I’m from Mexico. Along with corn, this simple food is a staple in our national diet. There are many great foods from my homeland but homemade beans have a way to my heart. The warm earthiness, texture, and flavor of a well prepared pot of beans, this is my comfort food. In fact “frijoles de la olla” boil-cooked beans are my “last supper” meal. With this said , you can imagine I’m very particular and appreciative about identifying truly great beans.
My love affair with beans’ simplicity that made me realize how many versions of “how to cook beans” are out there. They utilize many ingredients, cooking methods, pots, herbs, you name it , and yet most miss the mark for me when it comes to authentic style Mexican beans. I can not understand how something so simple to make has been so misunderstood. I feel the deep responsibility to clear this confusion and define Mexican style beans. After this you will discover an untroubled path in preparing this Mexican caviar.

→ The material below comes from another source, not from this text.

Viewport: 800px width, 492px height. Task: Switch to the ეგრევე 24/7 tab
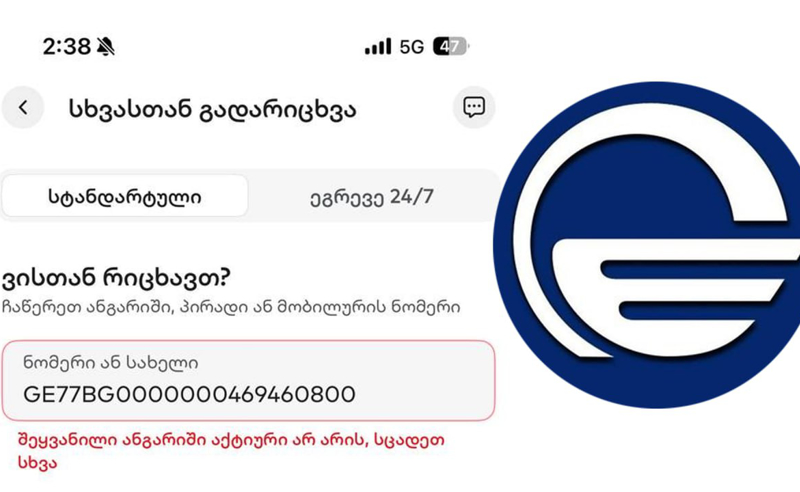point(372,197)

Keep it simple. Slow down. When it comes to beans, It is about respecting the ingredient. Slowly and patiently cooking a pot of beans will yield the best pot of beans you ever had. Why to cook them by scratch? they taste far better than from the can, period. So lets start.
How to chose your beans:
Type of Beans:
There are infinite possibilities when it comes to beans. From the dark black beans which have a delicious intense flavor, to the medium brown creamy Pinto Beans, to the light, creamy and more potato-ey flavor like the Peruano, Mayocoba or Flor de Mayo beans. Each of these varieties have different purposes. They pair better with different Mexican cooking styles. For example, Black Beans found in Central-East and South East of Mexico, Mexico City, Oaxaca, Chiapas, Veracruz, Campeche, Yucatan, Quintana Roo. Peruano, Flor de Mayo are more common in South Central like Jalisco, Michoacan, Zacatecas, San Luis Potosi. While Pinto beans are the beans of choice for almost all the North of Mexico, all the way from Tijuana to Monterrey.
From the traditional store bought varieties the most common kinds are Pinto Beans, Peruano, Mayocoba, Flor de Mayo, and Black Beans. These four kinds are available in most supermarkets in the USA.

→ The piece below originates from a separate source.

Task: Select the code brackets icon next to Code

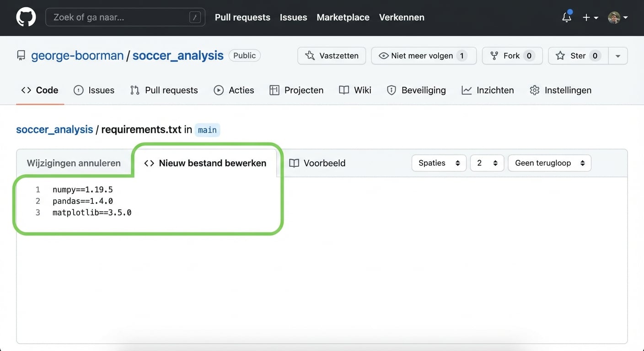Action: [x=26, y=90]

Heirloom Beans: These are the caviar of beans. If you truly want to experiment and try new flavors and textures, this varieties are gonna blow your socks off.

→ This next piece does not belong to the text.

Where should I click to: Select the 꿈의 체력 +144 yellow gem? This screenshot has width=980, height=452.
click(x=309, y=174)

My favorite source for heirloom beans here in the states is Rancho Gordo. Steve Sando has truly made an authentic effort and a life mission to rescue the almost lost varieties of heirloom beans in Mexico and Latin America. Thank you Steve!. My favorite Beans from Rancho Gordo: Rebosero, Rosa de Castilla, Acoyote Negro, Rio Zape, Pinto Beans, and of course me being from Guadalajara Jalisco, Flor de Mayo or Peruano for refried beans are one of my favorite beans.
Where to buy your beans?
I shop for beans at Mexican or ethnic supermarkets. Why? Well, where I live and shop they have new-er beans, since their turn-around on the dry beans purchase is bigger than in other stores. I often buy them pre-bagged. I like to make sure than the bag looks shiny, “hint”-you know how plastic bags can get a little opaque the older they are. Look for well sealed no holes or static webs on the inside corners of the bag. Usually these are more evident signs that let you know if the bag has been on the shelf for a long time. Use common sense.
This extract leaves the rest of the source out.